§ Exercise aim
Find all lines in the listing that include the word "agent", then copy them.

§ Records supplied

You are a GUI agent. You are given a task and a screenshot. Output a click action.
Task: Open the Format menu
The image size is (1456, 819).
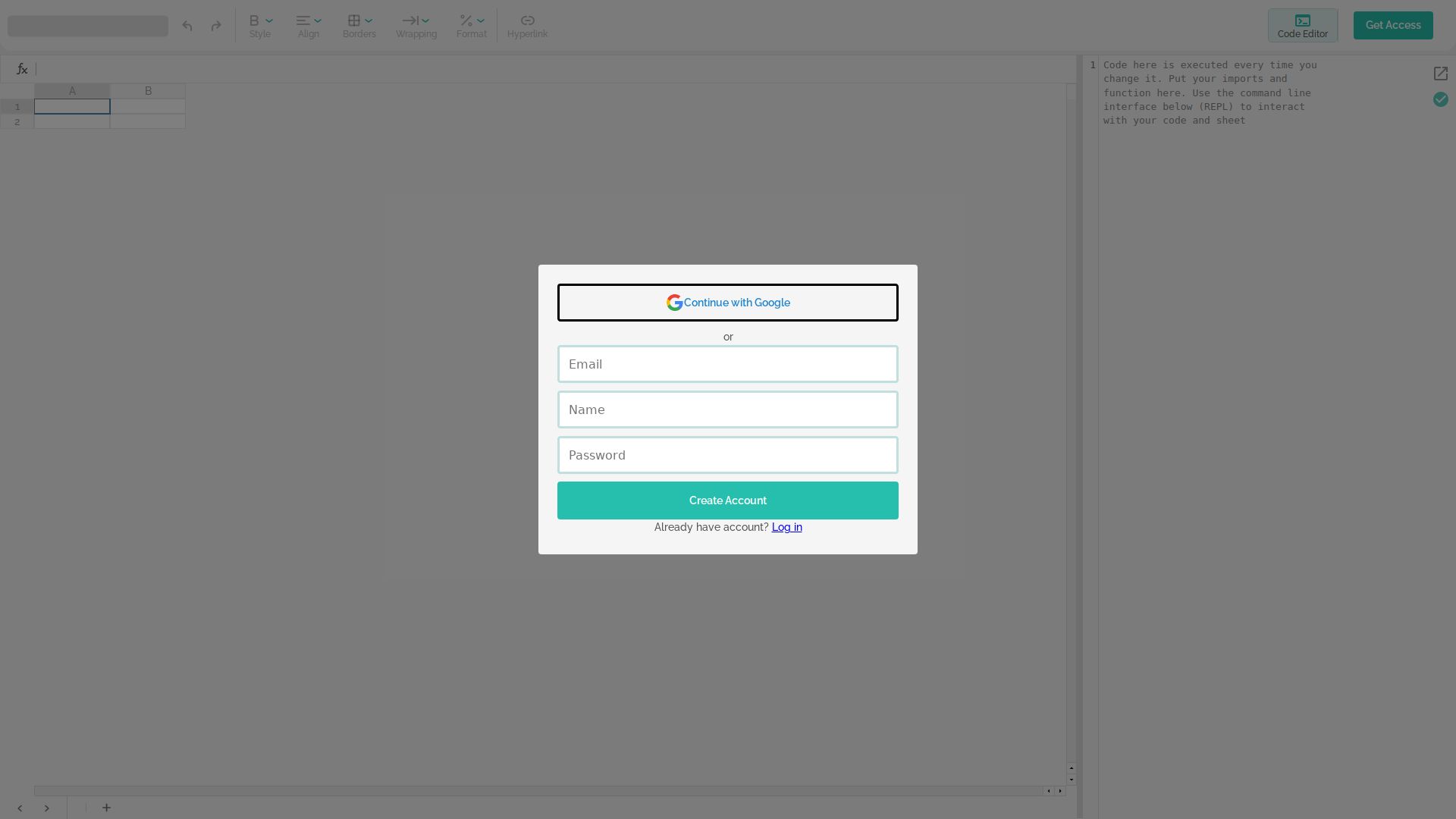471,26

==

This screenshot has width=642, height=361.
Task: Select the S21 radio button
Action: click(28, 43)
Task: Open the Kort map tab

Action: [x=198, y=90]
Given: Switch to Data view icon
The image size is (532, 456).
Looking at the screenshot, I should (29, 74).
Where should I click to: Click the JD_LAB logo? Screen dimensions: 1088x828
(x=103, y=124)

--

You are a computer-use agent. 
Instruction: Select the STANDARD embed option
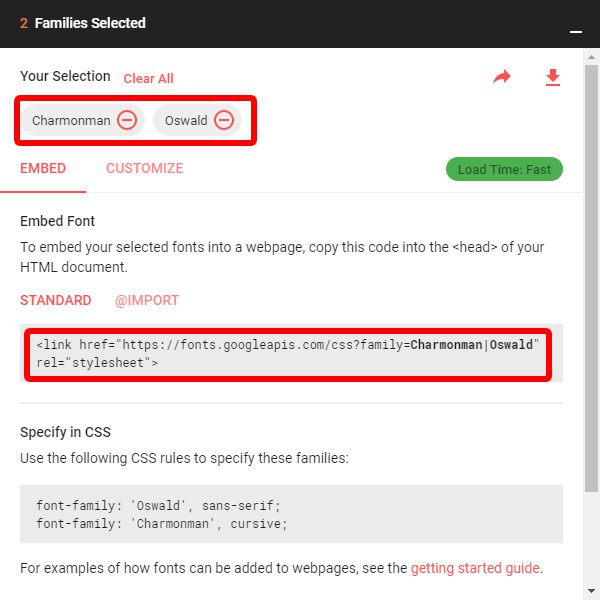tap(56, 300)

§ Solution to the exercise
You are a GUI agent. You are given a task and a screenshot. Output a click action.
You are a computer-use agent. 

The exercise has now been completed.